▼
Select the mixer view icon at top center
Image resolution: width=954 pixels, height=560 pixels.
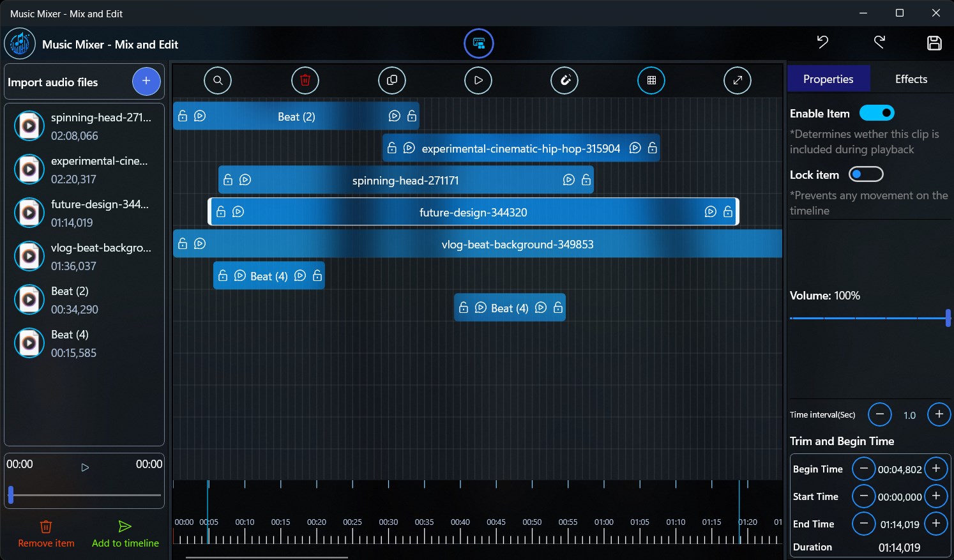(478, 43)
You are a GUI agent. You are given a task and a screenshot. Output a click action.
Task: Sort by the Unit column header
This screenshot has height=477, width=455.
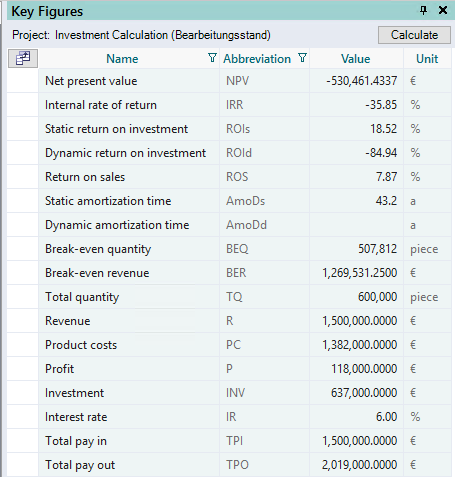(427, 59)
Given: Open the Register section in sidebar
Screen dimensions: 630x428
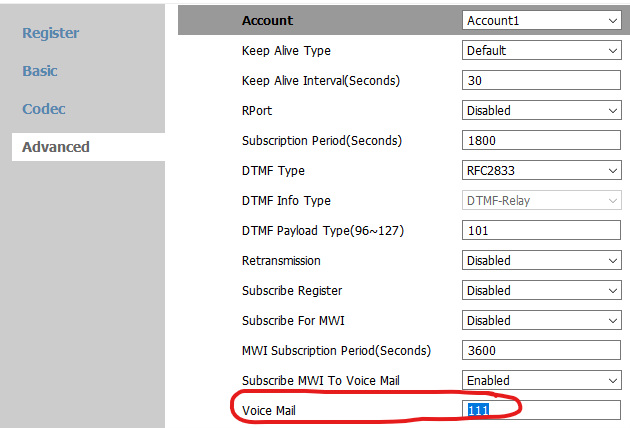Looking at the screenshot, I should click(x=51, y=33).
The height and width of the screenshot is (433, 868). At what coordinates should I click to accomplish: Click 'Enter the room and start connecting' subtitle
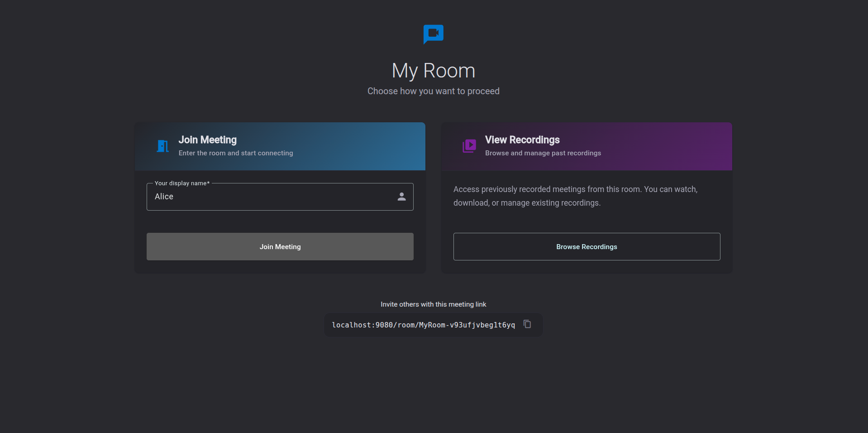tap(236, 153)
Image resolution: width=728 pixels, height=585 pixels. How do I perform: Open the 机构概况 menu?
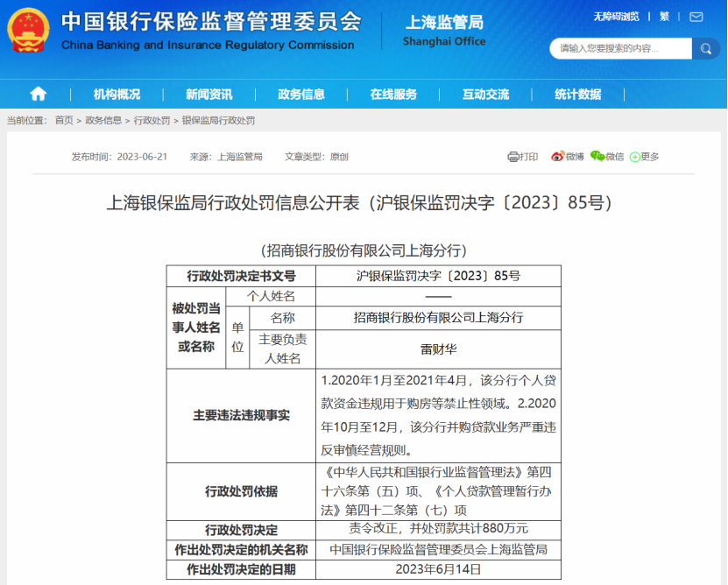[117, 95]
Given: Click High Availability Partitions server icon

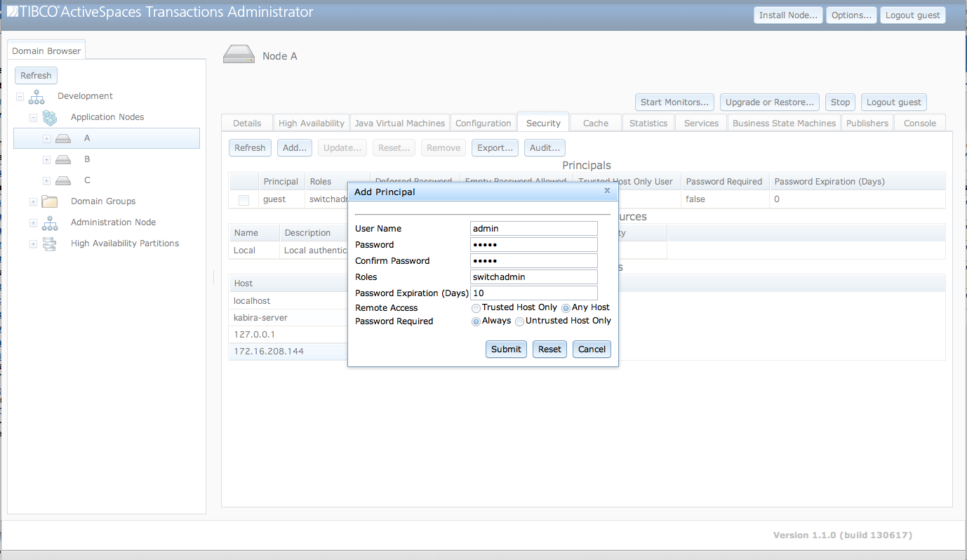Looking at the screenshot, I should [50, 244].
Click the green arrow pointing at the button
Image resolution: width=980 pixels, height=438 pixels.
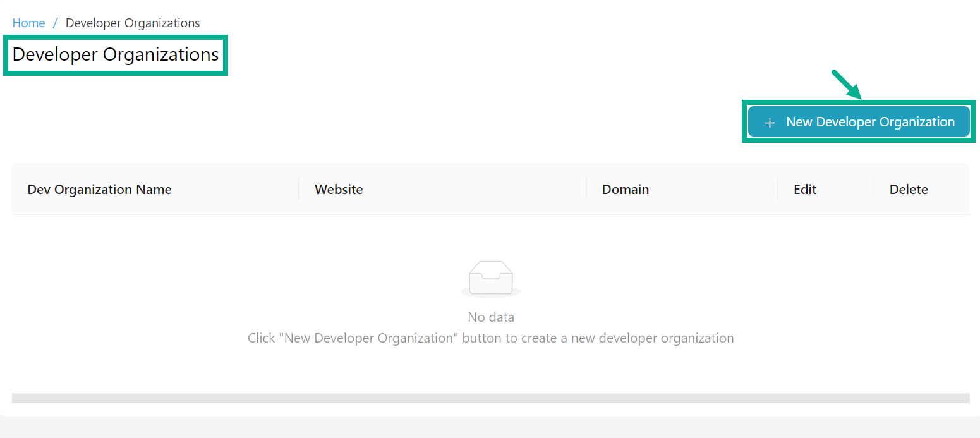846,85
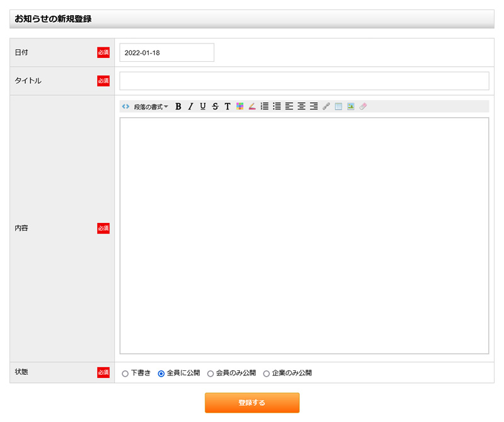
▲
» What you have to do: Leave the pictures out and transcribe the remaining material exactly.

» Reply:
Select the mixer view icon at top center
Image resolution: width=954 pixels, height=560 pixels.
(478, 43)
You are a GUI agent. You are given a task and a screenshot. Output a click action.
Task: Sort by the Unit column header
This screenshot has height=477, width=455.
(427, 59)
Given: Open the Register section in sidebar
Screen dimensions: 630x428
Looking at the screenshot, I should click(x=51, y=33).
The height and width of the screenshot is (433, 868). At what coordinates should I click to accomplish: Click 'Enter the room and start connecting' subtitle
tap(236, 153)
Image resolution: width=728 pixels, height=585 pixels. How do I perform: Open the 机构概况 menu?
[117, 95]
Given: Click High Availability Partitions server icon

Looking at the screenshot, I should [50, 244].
Click the green arrow pointing at the button
Image resolution: width=980 pixels, height=438 pixels.
846,85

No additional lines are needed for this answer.